*** DOCUMENT TEXT ***
New Avatar-Based, Online Role-Play Tool Helps U.S. Parents “Start the Talk” With Youth About Underage Drinking
First-time drinking doubles in the month of December and remains high into January
WASHINGTON, Dec. 19, 2013 /PRNewswire/ — The Substance Abuse and Mental Health Services Administration (SAMHSA) introduces Start the Talk, its new videogame-like tool that helps parents practice tough conversations about underage drinking in a risk-free virtual environment. Start the Talk comes at a crucial time as the rate of youth using alcohol for the first time doubles in the month of December and remains high into January.(1)
Start the Talk is the newest component of Talk. They Hear You., SAMHSA’s underage drinking prevention campaign that launched last May. The campaign equips parents and caregivers with the information, tools, and confidence they need to start talking to youth early–as early as 9 years old–about the dangers of alcohol.
Start the Talk is an evidence-based behavioral tool that uses life-like avatars to engage in interactive conversations. The simulation is based on research in social cognition, learning theory, and neuroscience. Each virtual role-play conversation is structured as a 10- to 15-minute interactive, videogame-like experience. Users enter a risk-free practice environment, assume a parental role, and engage in a conversation with an intelligent, fully animated, emotionally responsive avatar that models human behavior and adapts its responses and behaviors to the user’s conversation decisions.
*** End of DOCUMENT TEXT ***
■ **WHAT YOU NEED TO DO**
**A.** In the press release, how long is each virtual role-play conversation in Start the Talk?
**B.** Transcribe the passage of the press release from "Start the Talk is the" to "dangers of alcohol.".
*** DATASET ENTRIES ***
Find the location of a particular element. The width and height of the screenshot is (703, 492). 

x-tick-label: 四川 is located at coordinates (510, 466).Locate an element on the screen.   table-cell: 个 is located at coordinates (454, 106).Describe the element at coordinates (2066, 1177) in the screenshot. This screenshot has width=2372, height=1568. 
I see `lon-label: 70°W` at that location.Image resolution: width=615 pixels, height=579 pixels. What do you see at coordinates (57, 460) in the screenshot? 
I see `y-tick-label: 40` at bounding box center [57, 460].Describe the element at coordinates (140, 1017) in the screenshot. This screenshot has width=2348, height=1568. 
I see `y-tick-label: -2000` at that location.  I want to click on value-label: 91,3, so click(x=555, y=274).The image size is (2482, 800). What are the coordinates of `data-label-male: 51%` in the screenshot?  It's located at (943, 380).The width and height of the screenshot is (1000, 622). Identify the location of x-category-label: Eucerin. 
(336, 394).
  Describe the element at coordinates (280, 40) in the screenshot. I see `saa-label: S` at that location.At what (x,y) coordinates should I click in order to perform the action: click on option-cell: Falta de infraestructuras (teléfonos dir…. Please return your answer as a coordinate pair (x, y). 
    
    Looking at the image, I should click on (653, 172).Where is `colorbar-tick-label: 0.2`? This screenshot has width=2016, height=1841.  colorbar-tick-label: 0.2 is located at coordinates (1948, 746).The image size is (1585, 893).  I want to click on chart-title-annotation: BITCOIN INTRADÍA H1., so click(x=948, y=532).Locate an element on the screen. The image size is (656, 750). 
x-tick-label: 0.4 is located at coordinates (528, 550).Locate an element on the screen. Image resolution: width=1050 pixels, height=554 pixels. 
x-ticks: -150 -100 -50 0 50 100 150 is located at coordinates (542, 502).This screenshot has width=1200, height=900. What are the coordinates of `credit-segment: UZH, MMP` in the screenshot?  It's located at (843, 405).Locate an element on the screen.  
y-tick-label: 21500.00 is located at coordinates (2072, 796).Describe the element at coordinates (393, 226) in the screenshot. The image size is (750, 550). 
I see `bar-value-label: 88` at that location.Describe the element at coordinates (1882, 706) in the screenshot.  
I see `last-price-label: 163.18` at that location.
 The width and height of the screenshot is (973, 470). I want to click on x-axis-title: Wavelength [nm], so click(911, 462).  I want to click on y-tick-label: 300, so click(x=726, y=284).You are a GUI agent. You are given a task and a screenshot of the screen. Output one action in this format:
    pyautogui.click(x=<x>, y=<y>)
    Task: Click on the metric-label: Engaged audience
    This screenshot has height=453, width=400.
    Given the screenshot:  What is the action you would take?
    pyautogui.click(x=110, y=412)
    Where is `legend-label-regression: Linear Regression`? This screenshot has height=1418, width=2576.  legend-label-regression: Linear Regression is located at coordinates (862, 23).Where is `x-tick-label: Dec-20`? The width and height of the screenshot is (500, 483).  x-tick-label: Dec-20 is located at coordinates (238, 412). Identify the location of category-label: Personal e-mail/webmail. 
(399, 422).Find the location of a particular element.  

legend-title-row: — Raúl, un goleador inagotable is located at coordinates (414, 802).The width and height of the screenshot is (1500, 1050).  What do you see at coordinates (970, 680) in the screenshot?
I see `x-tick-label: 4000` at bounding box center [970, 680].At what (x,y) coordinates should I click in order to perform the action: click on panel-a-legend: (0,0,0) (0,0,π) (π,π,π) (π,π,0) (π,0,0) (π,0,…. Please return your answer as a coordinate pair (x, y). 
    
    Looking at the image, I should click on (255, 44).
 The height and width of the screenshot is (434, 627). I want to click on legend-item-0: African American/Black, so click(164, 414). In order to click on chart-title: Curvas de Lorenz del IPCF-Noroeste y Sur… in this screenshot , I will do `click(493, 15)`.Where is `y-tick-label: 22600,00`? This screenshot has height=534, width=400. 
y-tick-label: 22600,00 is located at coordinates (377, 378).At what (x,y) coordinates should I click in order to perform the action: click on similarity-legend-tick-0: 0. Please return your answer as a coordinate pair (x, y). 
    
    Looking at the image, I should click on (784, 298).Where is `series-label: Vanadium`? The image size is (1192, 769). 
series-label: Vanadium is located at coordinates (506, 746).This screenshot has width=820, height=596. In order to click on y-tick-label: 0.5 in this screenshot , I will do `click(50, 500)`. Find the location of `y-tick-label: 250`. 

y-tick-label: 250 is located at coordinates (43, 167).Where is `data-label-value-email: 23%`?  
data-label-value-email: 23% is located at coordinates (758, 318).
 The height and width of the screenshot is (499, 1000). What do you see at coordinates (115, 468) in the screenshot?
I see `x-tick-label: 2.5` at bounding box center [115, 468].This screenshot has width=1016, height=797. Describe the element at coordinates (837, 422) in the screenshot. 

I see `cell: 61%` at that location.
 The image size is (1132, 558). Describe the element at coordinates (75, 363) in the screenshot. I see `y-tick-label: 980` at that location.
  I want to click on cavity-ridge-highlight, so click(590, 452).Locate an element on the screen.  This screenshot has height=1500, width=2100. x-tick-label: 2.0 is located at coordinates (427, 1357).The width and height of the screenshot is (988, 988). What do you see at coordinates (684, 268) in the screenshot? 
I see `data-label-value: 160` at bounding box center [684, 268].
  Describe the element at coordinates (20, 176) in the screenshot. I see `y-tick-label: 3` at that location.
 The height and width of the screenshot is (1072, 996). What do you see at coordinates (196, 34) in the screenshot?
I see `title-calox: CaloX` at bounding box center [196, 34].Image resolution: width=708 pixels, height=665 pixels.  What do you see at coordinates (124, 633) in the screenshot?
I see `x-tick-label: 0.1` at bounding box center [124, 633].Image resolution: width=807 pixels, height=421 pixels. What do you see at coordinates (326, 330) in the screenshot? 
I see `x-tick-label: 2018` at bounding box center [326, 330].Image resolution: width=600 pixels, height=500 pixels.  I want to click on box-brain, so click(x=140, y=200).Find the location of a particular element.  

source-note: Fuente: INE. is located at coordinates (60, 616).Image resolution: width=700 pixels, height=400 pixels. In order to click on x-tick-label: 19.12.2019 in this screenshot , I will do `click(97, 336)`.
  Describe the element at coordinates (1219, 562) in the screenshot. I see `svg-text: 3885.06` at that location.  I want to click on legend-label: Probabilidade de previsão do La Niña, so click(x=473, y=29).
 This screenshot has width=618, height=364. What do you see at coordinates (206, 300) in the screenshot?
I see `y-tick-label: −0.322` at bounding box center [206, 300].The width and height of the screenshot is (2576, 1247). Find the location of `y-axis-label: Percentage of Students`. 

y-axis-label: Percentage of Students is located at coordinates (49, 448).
*** End of DATASET ENTRIES ***
■ **WRITTEN ANSWERS**
**A.** Each conversation lasts 10 to 15 minutes.

**B.**
Start the Talk is the newest component of Talk. They Hear You., SAMHSA’s underage drinking prevention campaign that launched last May. The campaign equips parents and caregivers with the information, tools, and confidence they need to start talking to youth early–as early as 9 years old–about the dangers of alcohol.